The Men and the Women: Priests and Nuns

There have been nuns in my life, in school and on the picket line.  While Sister Mary St Peter was greatly over-anxious with the sharp edge of a ruler on my extended knuckles — and that the least of her punishments– her colleagues, my teachers, were fair, strict, knowledgeable and sometimes even kindly and encouraging.   Those  I knew in three years on picket lines are among the best people I’ve spent time with over 6 decades.  My deepest remembrance of a priest comes from a Sunday Sermon in which he complained about kleenex being dropped on the floor in church:  “the sacred hands of a priest should not have to touch what you have left.”  I was twelve or so, and not very rebellious yet but I remember thinking, “And St Theresa? Who had been held before us as an example of doing the most humble of jobs, no matter how mean.  Ministering to the pusing sores of the poor was the most beloved in Jesus’ sight.

So it was with interest I happened on Garry Wills resounding defense of nuns and slamming of their authoritarian, reactionary male leaders in June 7th, (2012) New York Review of Books. The opening paragraph sets the tone:

The Vatican has issued a harsh statement claiming that American nuns do not follow their bishops’ thinking. That statement is profoundly true. Thank God, they don’t. Nuns have always had a different set of priorities from that of bishops. The bishops are interested in power. The nuns are interested in the powerless. Nuns have preserved Gospel values while bishops have been perverting them. The priests drove their own new cars when nuns rode the bus (always in pairs).
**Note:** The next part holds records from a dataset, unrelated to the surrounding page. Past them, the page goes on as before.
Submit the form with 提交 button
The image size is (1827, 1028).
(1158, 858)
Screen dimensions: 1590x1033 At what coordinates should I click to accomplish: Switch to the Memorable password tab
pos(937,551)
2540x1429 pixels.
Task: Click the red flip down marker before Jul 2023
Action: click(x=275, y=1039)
The priests specialized in arrogance, the nuns in humility.

and then this (which you need a subscription to see)

It is typical of the pope’s sense of priorities that, at the very time he is quashing an independent spirit in the church’s women, he is negotiating a welcome back to priests who left the church in portest at the reforms of the Second Vatican Council.  These men, with their own dissident bishop, Marcel Lefebvre, formed the Society of Pius X –the Pius whose Secretariat of State had a monsignor (Umberto Benigni) who promoted The Protocols of the Elders of Zion.  Pope Benedict has already lifted the excommunication of four biships in the Society of Pius X, including that of Richard Williamson, who is a Holocaust denier…

 

Uff!  Let us praise the women and their interest in ‘the Social Gospel,’ an anathema to the Society men and their pope who under the guise of tolerance and forgiveness seeks to build a counter reaction to exactly those values.